The proprietor may well have offered other laundry services but the prime purpose of the mangle house was to press clothes and other large linen items.
This quote from the Engineer’s and Mechanic’s Encyclopaedia, London of 1838 describes its use. “MANGLE. A domestic machine of great utility, employed in smoothening linen, as a substitute for the heated irons extensively used for the same purpose. In the common mangle, as most of our readers well know, the linen or other articles to be mangled, are wrapped round wooden rollers, which are upon a solid level bed or floor, and upon the rollers is placed a large oblong box which is filled with stones, or other heavy substances, in order that they may press with great force upon the rollers, while the box is moved backwards and forwards upon them, by means of a handle attached to an upper roller or windlass, to which straps from each end of the moving box are attached. By this machine, the operation of mangling is very well done, but the labour is excessive on account of the necessity of frequently arresting and changing the motion of the heavy box.”
A second person was required to prepare the third roller to replace one of the two in use.

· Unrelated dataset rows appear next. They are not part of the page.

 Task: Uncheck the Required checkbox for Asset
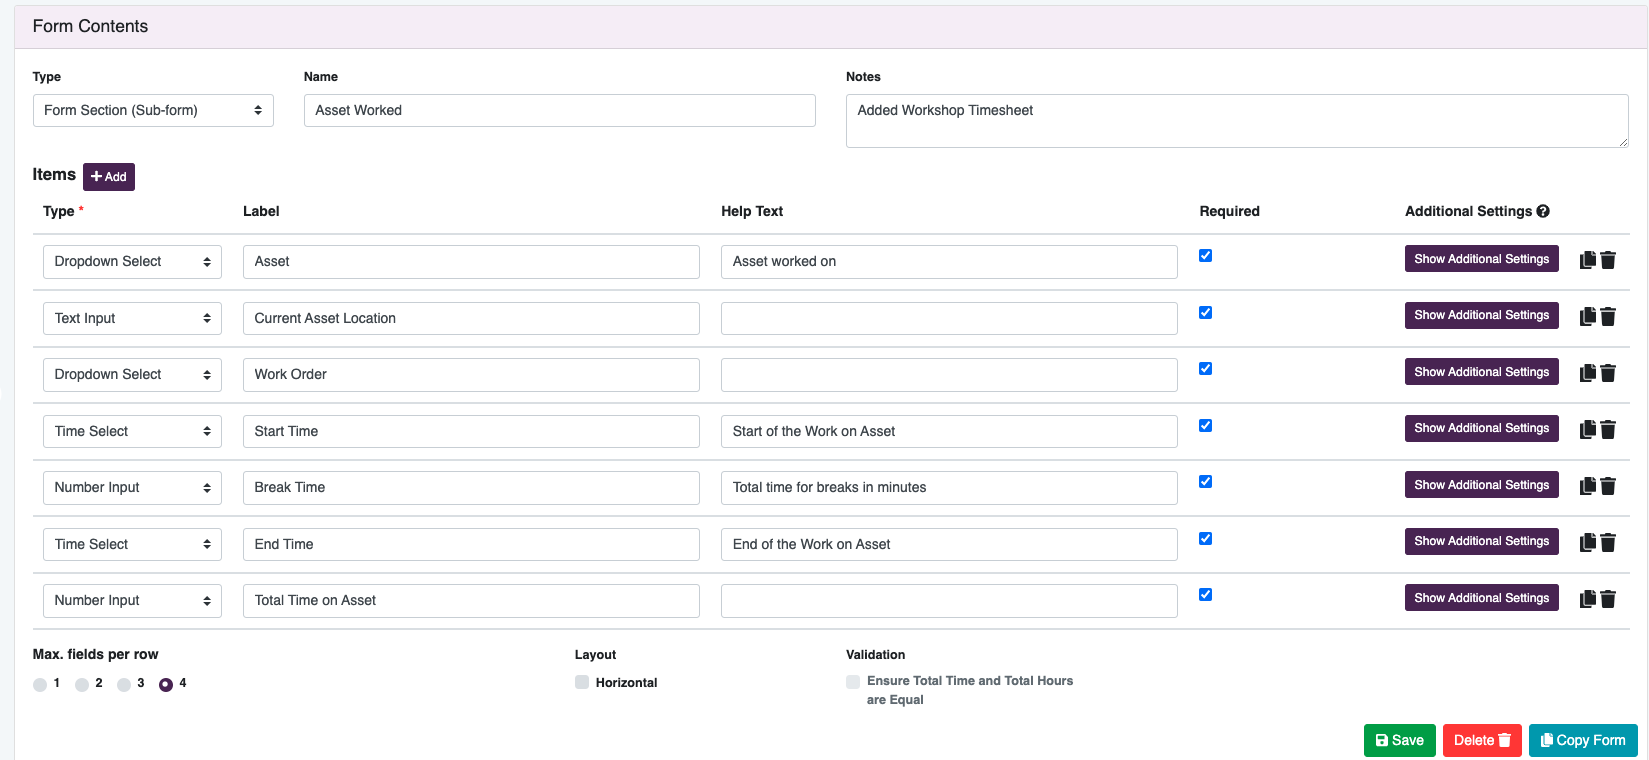click(x=1205, y=256)
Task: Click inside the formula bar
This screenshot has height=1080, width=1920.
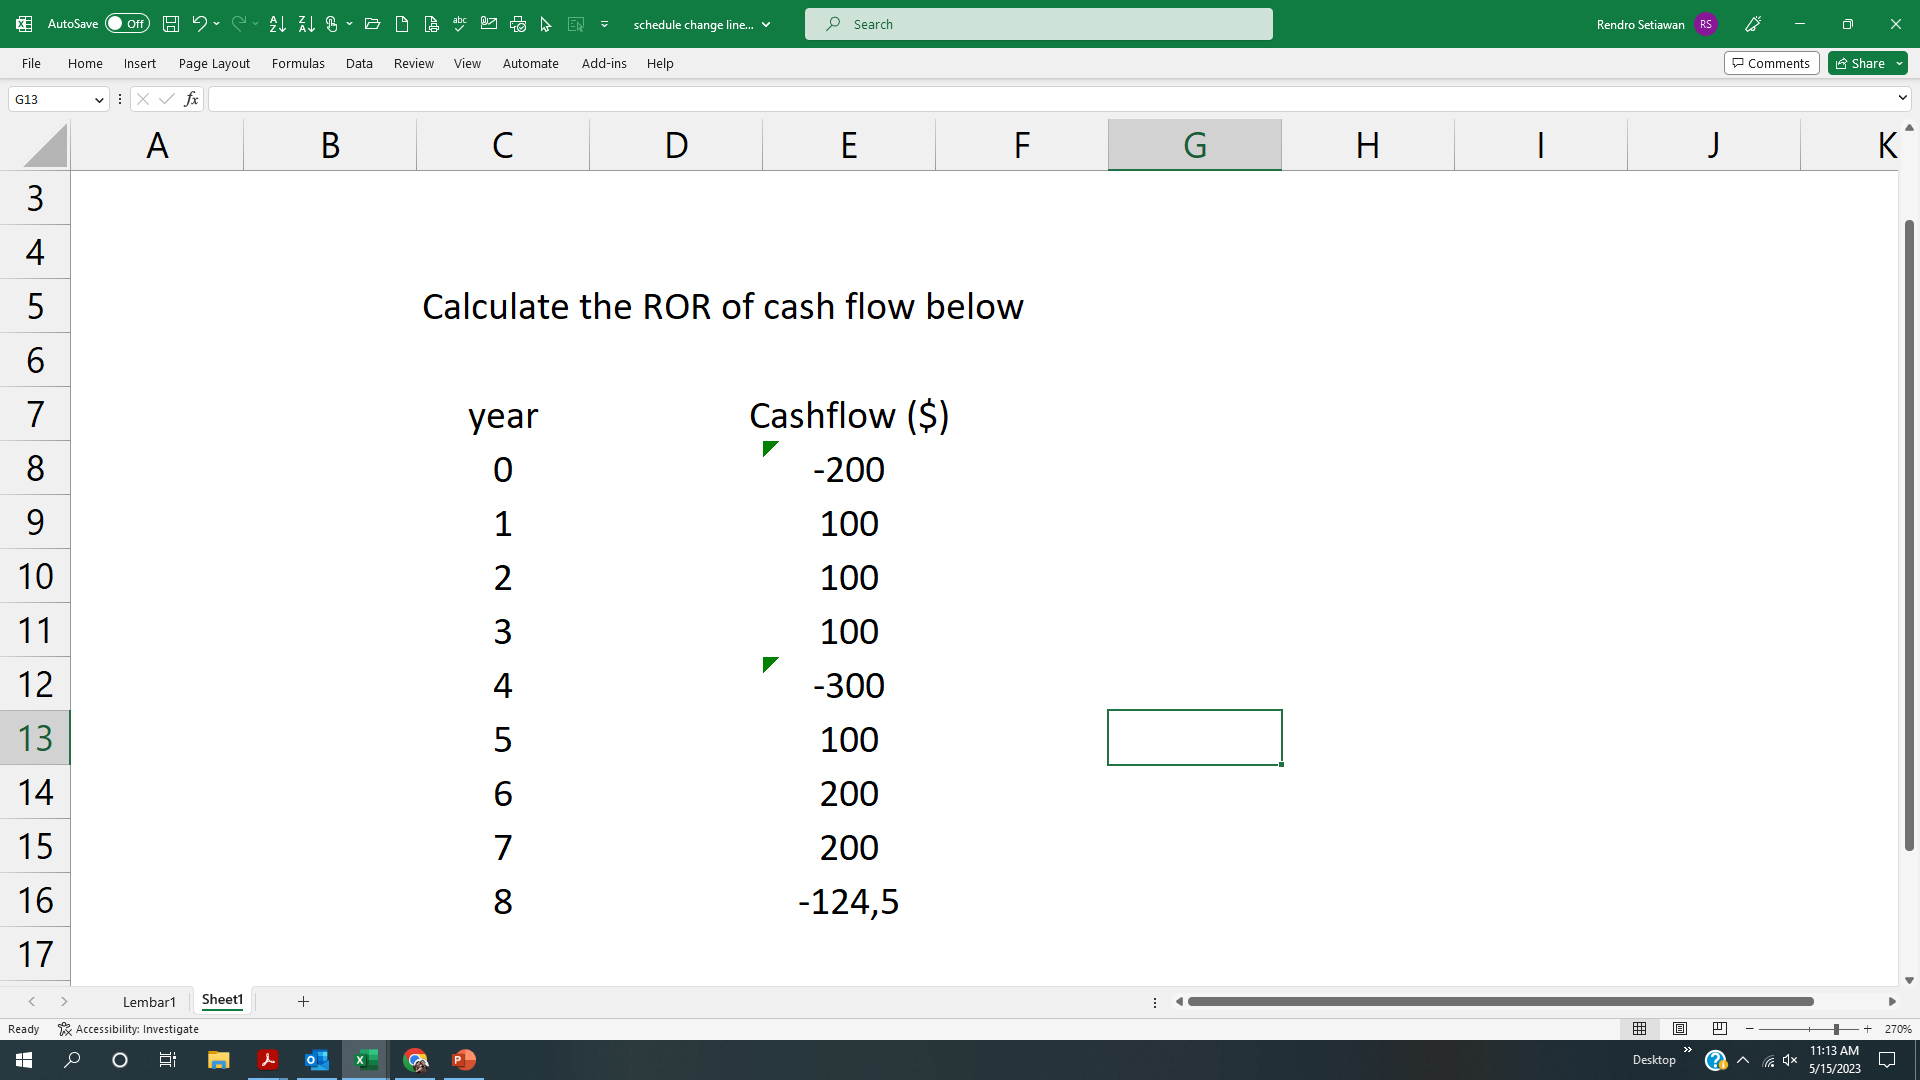Action: (x=700, y=98)
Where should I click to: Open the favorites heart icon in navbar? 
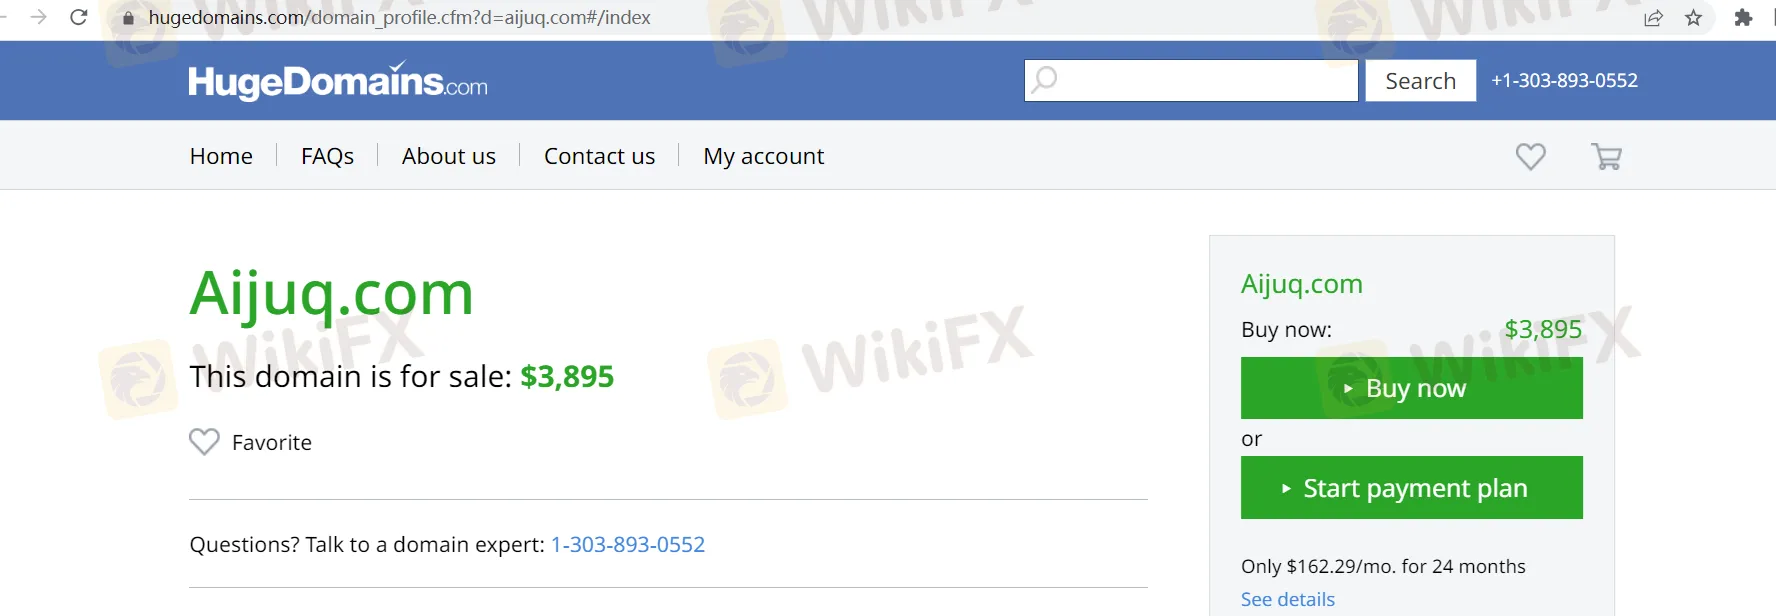(x=1530, y=156)
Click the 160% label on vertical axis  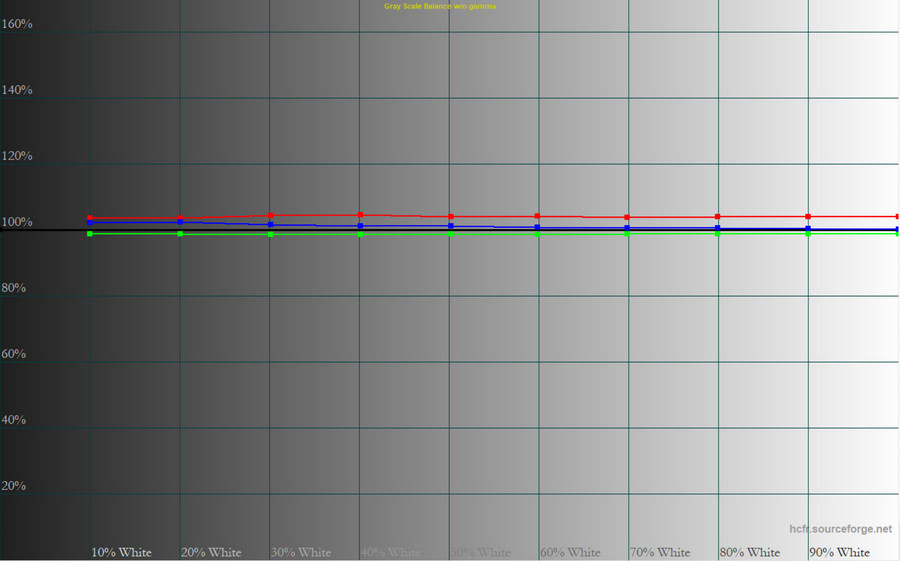[x=17, y=24]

An alternative to wrapping the item around the rollers was to lay it on the flat bed on which the box, via the rollers, would exert the necessary pressure. To keep the garment clean, it was covered with a mangle cloth.
These drawings are based on the description and sketches by J Pearce, the Recorder for Pendeen Old Cornwall Society. Prior to this design, the box would have been moved manually.
By the 1820s upright versions were also in use. These had the benefit of requiring considerably less floor space than the box mangle. By then, too, the machines combined the process of wringing out the water and smoothing the items.
The Mangle House has now passed into history, its use rendered obsolete by the commercial steam laundry and by the household mangle and then by our modern, electric versions.
The domestic mangle which helped to remove the heavy work from Blue Monday or Laundry Blues Day.
Tony Mansell is the author of several books on aspects of Cornish history. In 2011 he was made a Bardh Kernow (Cornish Bard) for his writing and research, taking the name of Skrifer Istori. He has a wide interest in Cornish history and is a researcher with the Cornish National Music Archive and a sub-editor with Cornish Story – an Institute of Cornish Studies initiative.